A couple observations about Manhattan:
1. Some of the new signs indicating the bike path through Central Park have a helmet painted on the head of the stick figure. They made me giggle.
2. Every third person in Manhattan now owns a dog that is the size of a loaf of bread.
3. There are halal food vendors on the street. (God, I love this country.)
4. Pigeons make a great sound with that first swoooosh of their wings.
5. I had one celebrity sighting: Camille Paglia on 58th Street. At least, I am pretty sure it was Camille Paglia. When I was running in Central Park, I saw a woman who was Gilda Radner’s doppelganger.
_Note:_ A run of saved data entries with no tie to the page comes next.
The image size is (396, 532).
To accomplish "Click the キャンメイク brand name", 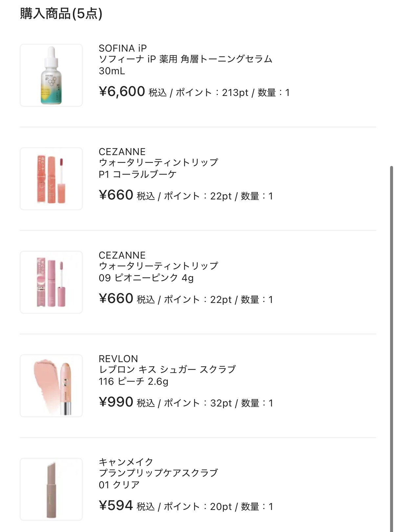I will click(126, 462).
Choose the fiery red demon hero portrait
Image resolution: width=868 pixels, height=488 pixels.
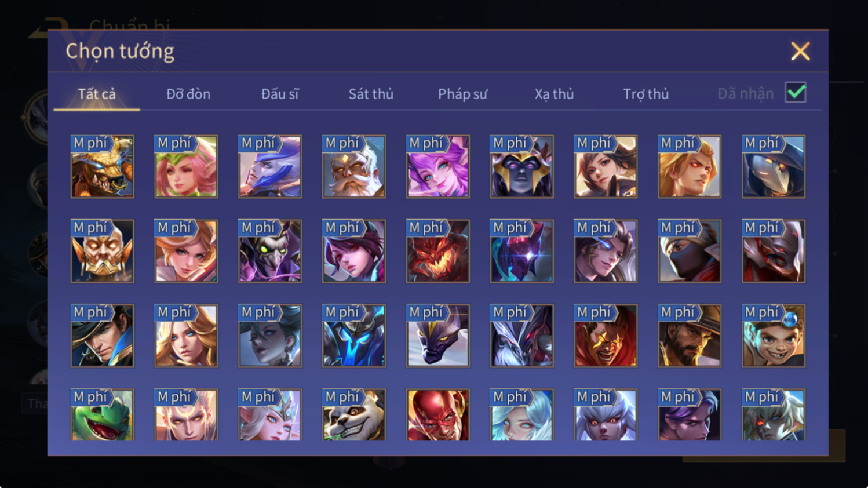(437, 252)
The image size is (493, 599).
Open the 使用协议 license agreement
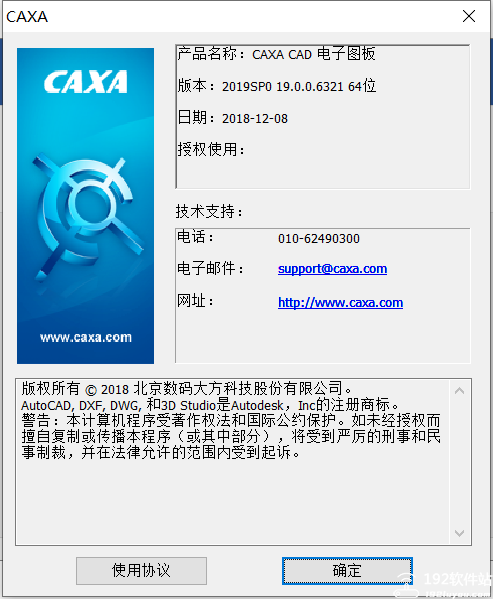(x=141, y=571)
Obviously, it wasn’t Gilda, unless she has taken to haunting Central Park.
A number of other authors and teachers blogged about the festivities: Jen Robinson, Susane Colasanti, She Who Knows Most Everything Teri Lesesne (who has posted Powerpoint presentations with terrific book recommendations), Jo Knowles, David Lubar, Linda Sue Park, Cecil Castellucci, and Sara Ryan. (Did I miss anyone?)
Highlights of the trip for me:
1. Meeting hundreds of friendly, kind, generous teachers who took the time to tell me about their experiences sharing my books with their students. And seeing the many teachers and professors who have become my friends. I am so very thankful for all of them.
2. Listening to the performances of the incredibly talented poets from Urban Word NYC.
3. Learning to identify Garret Freymann-Weyr, Ann Angel, and Jo Knowles. I am really bummed that I didn’t get a chance to have coffee or wine or pastries with them. Maybe we should get together and have coffee and wine and pastries. I apologize for messing up their names in my earlier post.
4. Getting up to the podium to speak and not being wretchedly anxious for the first time ever.
5. Signing 90 quizzes about SPEAK for a new teacher named Dena from Long Island.
6. Savoring the outstanding coffee in my hotel.
7. Seeing the first sketches for the CHAINS cover.
This is kind of hard to see, but it is a shot of the teachers in the audience closing their eyes at the request of my co-presenter L.M. Elliott so they could better imagine a scene.
Now it’s time to turn on the parade and eat the leftover stuffing before the kids wake up.
Happy Thanksgiving everyone. I am grateful for all of you and for the delicious, delirious, compassionate World of Books that brings us together.